### [Problem description]
Starting at the line below holding "Task: Click the back navigation arrow" and stopping at the line holding "Refresh the remote", print every line exactly, both ends included, and leave the rest out.

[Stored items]
::::::::::

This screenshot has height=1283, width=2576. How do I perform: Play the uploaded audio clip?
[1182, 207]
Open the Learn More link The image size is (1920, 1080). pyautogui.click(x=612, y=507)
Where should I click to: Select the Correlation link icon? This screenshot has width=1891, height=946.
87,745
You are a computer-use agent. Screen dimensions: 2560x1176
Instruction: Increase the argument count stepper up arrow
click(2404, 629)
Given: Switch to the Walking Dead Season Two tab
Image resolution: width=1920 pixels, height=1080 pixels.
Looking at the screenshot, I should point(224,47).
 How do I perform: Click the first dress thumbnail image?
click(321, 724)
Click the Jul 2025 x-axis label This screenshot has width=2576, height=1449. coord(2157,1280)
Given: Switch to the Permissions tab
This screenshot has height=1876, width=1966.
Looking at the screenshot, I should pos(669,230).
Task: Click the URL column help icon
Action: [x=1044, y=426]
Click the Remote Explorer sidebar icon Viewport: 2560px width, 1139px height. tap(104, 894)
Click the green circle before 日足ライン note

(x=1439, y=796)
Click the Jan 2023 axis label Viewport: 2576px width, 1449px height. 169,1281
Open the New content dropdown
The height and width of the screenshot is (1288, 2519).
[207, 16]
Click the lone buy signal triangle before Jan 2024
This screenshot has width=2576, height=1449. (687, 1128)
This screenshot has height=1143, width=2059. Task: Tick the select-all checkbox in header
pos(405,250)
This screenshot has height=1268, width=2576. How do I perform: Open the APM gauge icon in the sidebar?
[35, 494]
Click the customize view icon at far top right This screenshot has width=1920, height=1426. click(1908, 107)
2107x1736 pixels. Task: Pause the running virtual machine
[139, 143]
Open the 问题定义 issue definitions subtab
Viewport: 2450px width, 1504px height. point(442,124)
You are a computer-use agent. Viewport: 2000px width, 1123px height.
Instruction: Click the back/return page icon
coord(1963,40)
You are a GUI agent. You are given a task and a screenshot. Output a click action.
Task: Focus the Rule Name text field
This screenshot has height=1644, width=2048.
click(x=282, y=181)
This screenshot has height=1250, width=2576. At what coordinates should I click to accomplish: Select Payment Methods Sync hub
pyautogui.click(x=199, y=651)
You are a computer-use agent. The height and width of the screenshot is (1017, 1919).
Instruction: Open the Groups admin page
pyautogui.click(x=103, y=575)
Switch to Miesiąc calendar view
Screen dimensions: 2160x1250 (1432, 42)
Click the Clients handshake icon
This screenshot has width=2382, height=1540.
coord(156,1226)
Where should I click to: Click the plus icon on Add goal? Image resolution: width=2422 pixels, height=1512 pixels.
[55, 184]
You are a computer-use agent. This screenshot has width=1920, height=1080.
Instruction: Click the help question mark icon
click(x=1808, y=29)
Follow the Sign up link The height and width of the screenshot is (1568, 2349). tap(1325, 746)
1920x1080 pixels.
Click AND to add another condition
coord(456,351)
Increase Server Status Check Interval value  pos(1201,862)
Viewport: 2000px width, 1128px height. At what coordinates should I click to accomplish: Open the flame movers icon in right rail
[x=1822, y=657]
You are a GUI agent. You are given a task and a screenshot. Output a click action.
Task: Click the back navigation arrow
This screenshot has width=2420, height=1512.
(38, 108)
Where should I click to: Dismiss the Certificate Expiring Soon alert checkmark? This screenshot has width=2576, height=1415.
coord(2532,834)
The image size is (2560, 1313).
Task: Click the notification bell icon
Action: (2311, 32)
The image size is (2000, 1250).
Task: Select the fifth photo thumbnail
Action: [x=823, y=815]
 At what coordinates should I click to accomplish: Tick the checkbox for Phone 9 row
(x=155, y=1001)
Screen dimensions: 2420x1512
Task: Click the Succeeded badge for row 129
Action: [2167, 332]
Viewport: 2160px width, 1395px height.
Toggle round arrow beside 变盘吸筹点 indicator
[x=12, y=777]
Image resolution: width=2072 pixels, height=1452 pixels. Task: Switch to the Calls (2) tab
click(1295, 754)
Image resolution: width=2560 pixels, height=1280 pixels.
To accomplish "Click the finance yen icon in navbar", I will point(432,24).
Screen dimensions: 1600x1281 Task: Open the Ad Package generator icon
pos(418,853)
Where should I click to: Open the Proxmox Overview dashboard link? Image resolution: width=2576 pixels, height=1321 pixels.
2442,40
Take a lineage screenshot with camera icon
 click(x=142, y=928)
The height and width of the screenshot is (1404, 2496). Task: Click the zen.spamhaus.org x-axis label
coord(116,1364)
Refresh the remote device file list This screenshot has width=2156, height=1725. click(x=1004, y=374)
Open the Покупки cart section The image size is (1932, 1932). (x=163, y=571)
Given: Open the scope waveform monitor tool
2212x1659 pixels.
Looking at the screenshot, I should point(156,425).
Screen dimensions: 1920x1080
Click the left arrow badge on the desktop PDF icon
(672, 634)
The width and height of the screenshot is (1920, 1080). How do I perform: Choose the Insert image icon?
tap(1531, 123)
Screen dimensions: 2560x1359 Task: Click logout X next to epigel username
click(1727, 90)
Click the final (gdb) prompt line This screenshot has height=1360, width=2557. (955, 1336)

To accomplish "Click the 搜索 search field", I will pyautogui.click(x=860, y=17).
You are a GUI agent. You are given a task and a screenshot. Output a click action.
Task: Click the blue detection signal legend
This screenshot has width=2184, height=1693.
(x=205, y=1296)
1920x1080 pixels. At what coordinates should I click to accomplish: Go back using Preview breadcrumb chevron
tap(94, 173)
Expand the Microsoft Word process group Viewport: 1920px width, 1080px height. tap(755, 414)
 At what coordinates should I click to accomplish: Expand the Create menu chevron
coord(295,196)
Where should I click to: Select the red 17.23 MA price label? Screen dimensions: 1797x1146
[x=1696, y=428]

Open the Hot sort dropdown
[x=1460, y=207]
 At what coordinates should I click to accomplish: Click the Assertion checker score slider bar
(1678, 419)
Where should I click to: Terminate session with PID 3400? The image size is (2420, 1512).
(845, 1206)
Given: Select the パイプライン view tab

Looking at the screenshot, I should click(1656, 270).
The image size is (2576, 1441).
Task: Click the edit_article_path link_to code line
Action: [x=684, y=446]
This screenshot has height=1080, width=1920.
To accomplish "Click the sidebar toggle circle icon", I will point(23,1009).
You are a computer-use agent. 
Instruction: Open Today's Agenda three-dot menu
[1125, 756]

::::::::::

### [Solution to this exercise]
Task: Click the back navigation arrow
This screenshot has width=2420, height=1512.
(38, 108)
Where should I click to: Dismiss the Certificate Expiring Soon alert checkmark? This screenshot has width=2576, height=1415.
coord(2532,834)
The image size is (2560, 1313).
Task: Click the notification bell icon
Action: (2311, 32)
The image size is (2000, 1250).
Task: Select the fifth photo thumbnail
Action: [x=823, y=815]
 At what coordinates should I click to accomplish: Tick the checkbox for Phone 9 row
(x=155, y=1001)
Screen dimensions: 2420x1512
Task: Click the Succeeded badge for row 129
Action: [2167, 332]
Viewport: 2160px width, 1395px height.
Toggle round arrow beside 变盘吸筹点 indicator
[x=12, y=777]
Image resolution: width=2072 pixels, height=1452 pixels. Task: Switch to the Calls (2) tab
click(1295, 754)
Image resolution: width=2560 pixels, height=1280 pixels.
To accomplish "Click the finance yen icon in navbar", I will point(432,24).
Screen dimensions: 1600x1281 Task: Open the Ad Package generator icon
pos(418,853)
Where should I click to: Open the Proxmox Overview dashboard link? Image resolution: width=2576 pixels, height=1321 pixels.
2442,40
Take a lineage screenshot with camera icon
 click(x=142, y=928)
The height and width of the screenshot is (1404, 2496). Task: Click the zen.spamhaus.org x-axis label
coord(116,1364)
Refresh the remote device file list This screenshot has width=2156, height=1725. click(x=1004, y=374)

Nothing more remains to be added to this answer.